▸ TASK GOAL
Recast the material from the line with "Given: Collapse the" to the line with "pyautogui.click(x=158, y=383)" as a Markdown table with the columns Row and Line, skipping blank lines. Leave the pictures out of your answer.

(Pointing data for screenshots)

»»

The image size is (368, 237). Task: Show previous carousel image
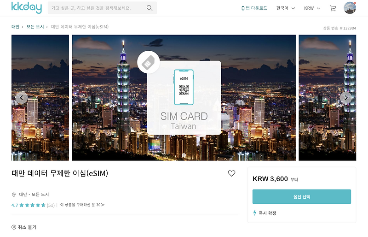coord(22,98)
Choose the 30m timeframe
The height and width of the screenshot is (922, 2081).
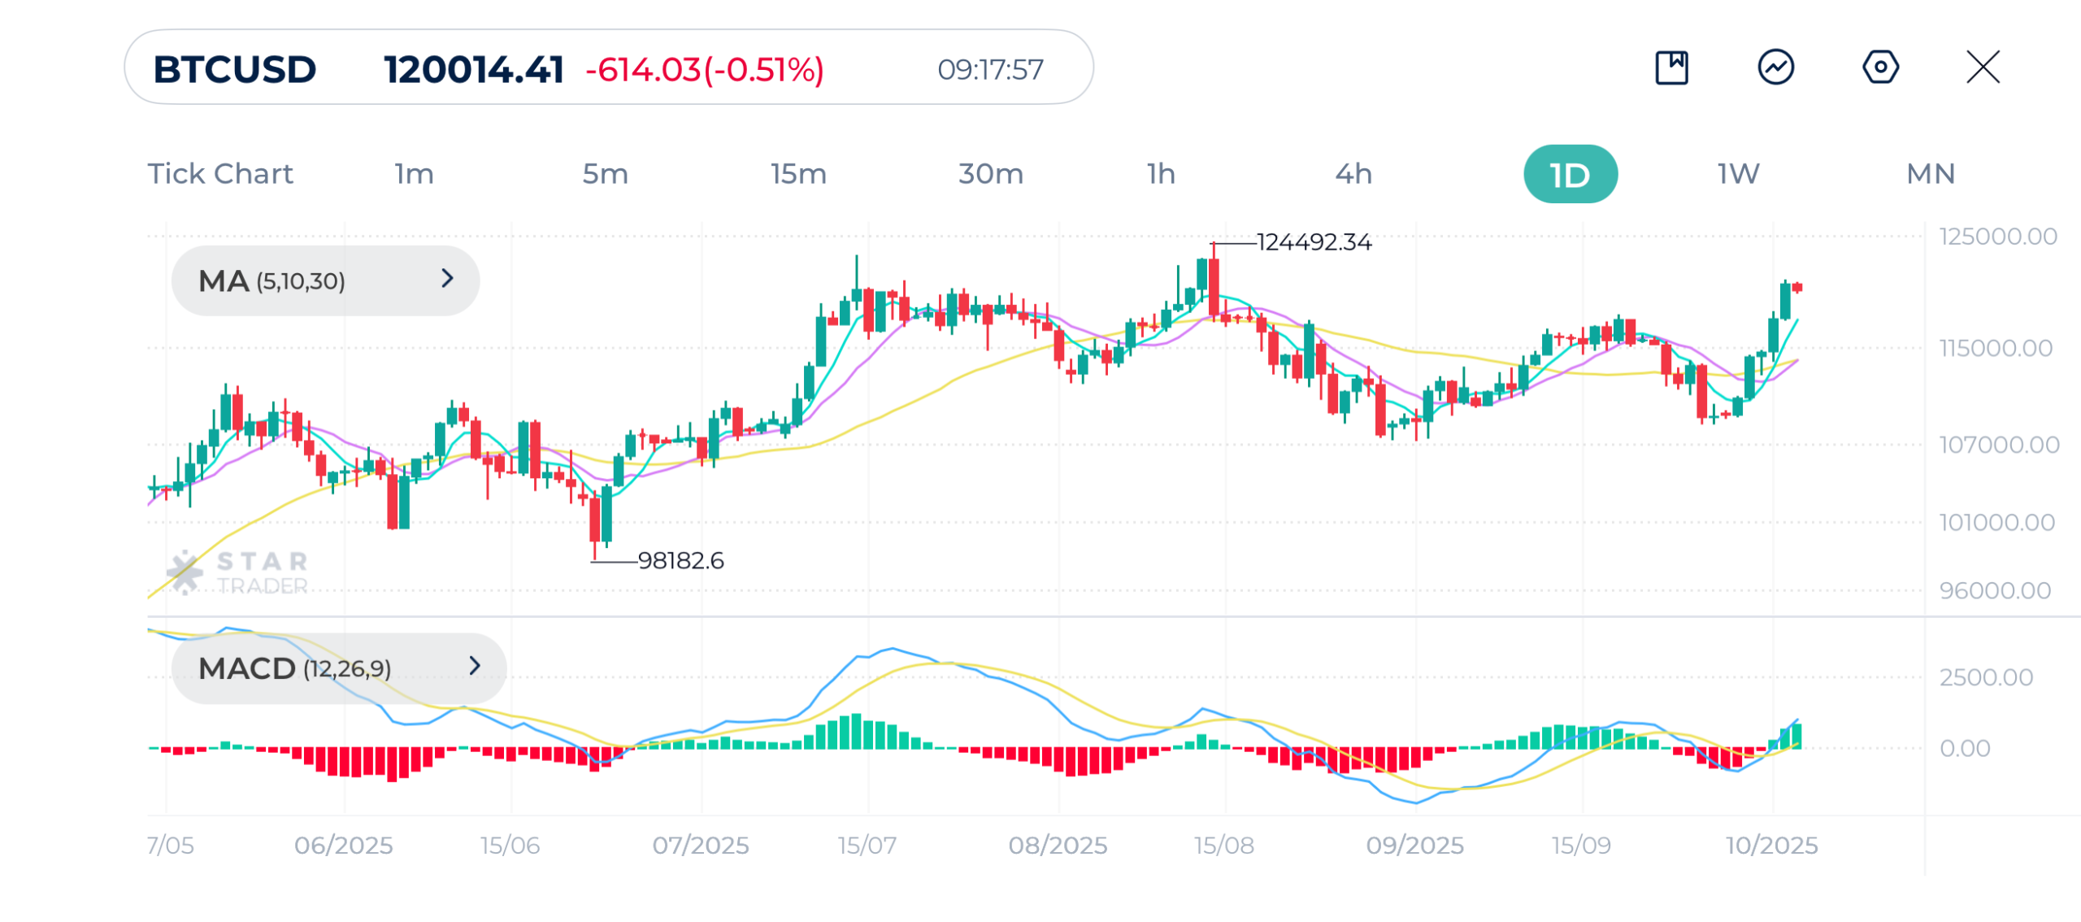(x=990, y=174)
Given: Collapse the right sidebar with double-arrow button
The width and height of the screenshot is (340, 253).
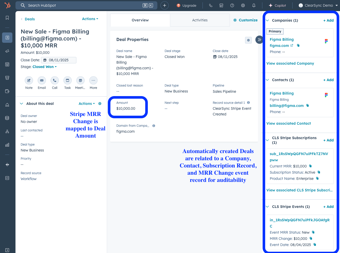Looking at the screenshot, I should 259,40.
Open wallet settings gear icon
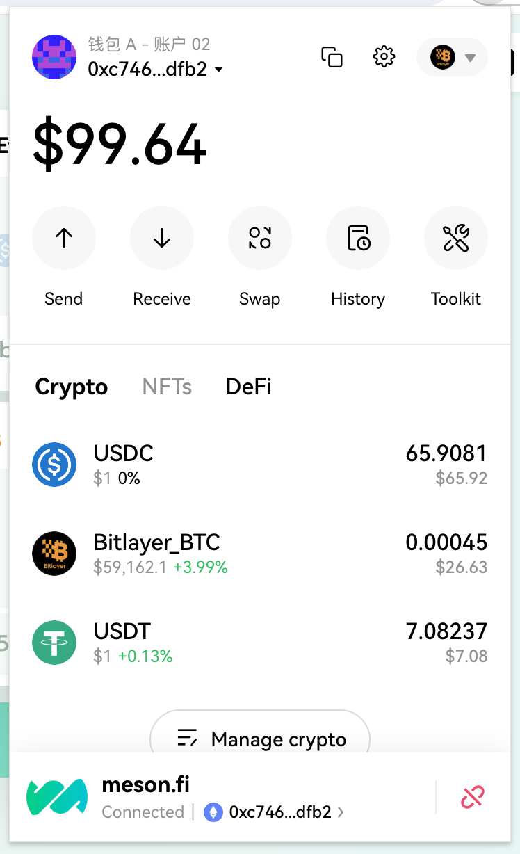 point(384,57)
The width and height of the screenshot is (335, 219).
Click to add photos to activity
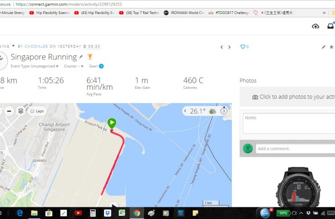pyautogui.click(x=293, y=97)
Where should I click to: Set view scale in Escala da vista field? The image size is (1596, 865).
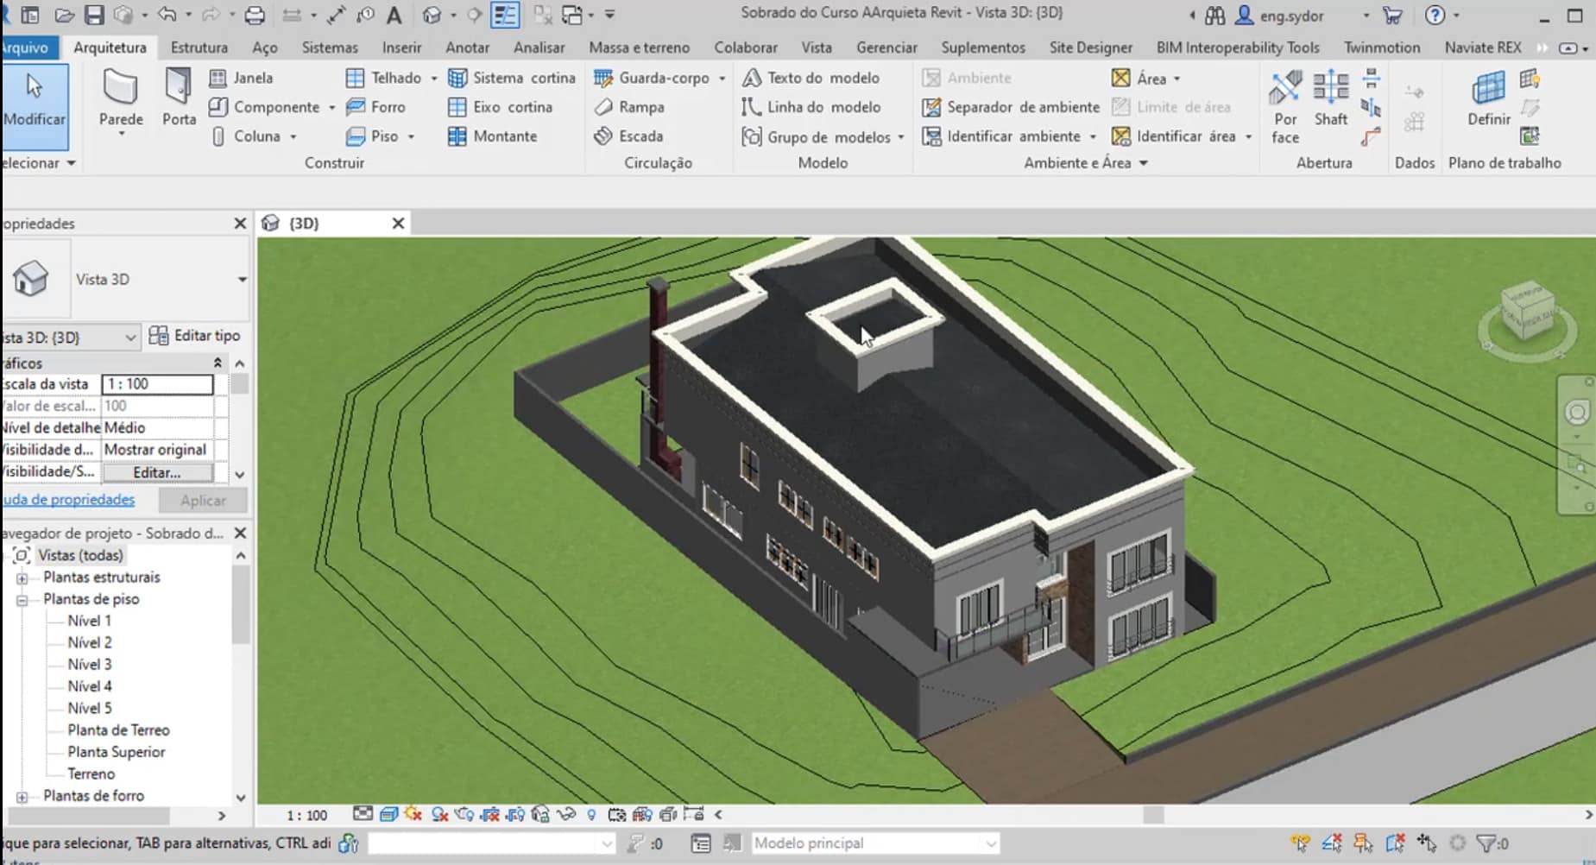pyautogui.click(x=158, y=383)
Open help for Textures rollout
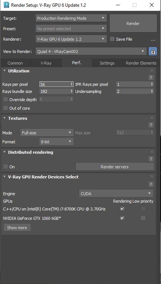Screen dimensions: 161x284 (151, 125)
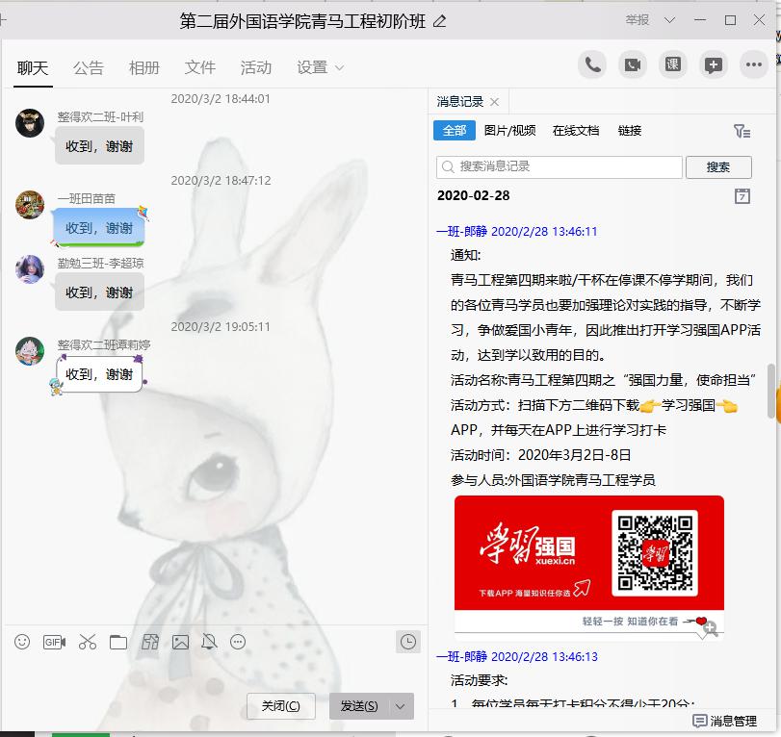Viewport: 781px width, 737px height.
Task: Switch to the 公告 tab
Action: coord(88,67)
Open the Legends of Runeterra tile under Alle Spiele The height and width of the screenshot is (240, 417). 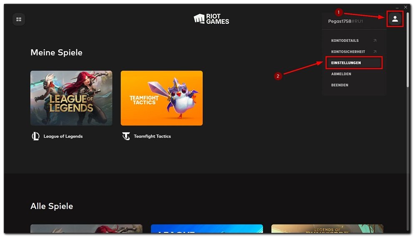click(327, 229)
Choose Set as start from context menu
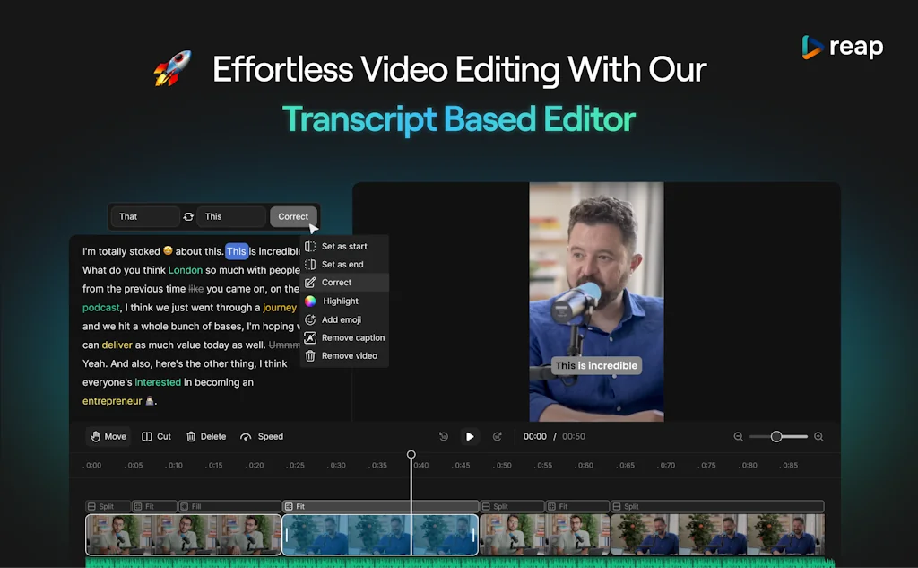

««

▸ SOLUTION TO THIS EXERCISE
| Row | Line |
|---|---|
| 1 | Given: Collapse the right sidebar with double-arrow button |
| 2 | The width and height of the screenshot is (340, 253). |
| 3 | Looking at the screenshot, I should 259,40. |
| 4 | Open wallet settings gear icon |
| 5 |  point(384,57) |
| 6 | The width and height of the screenshot is (335, 219). |
| 7 | Click to add photos to activity |
| 8 | pyautogui.click(x=293, y=97) |
| 9 | Where should I click to: Set view scale in Escala da vista field? The image size is (1596, 865). |
| 10 | pyautogui.click(x=158, y=383) |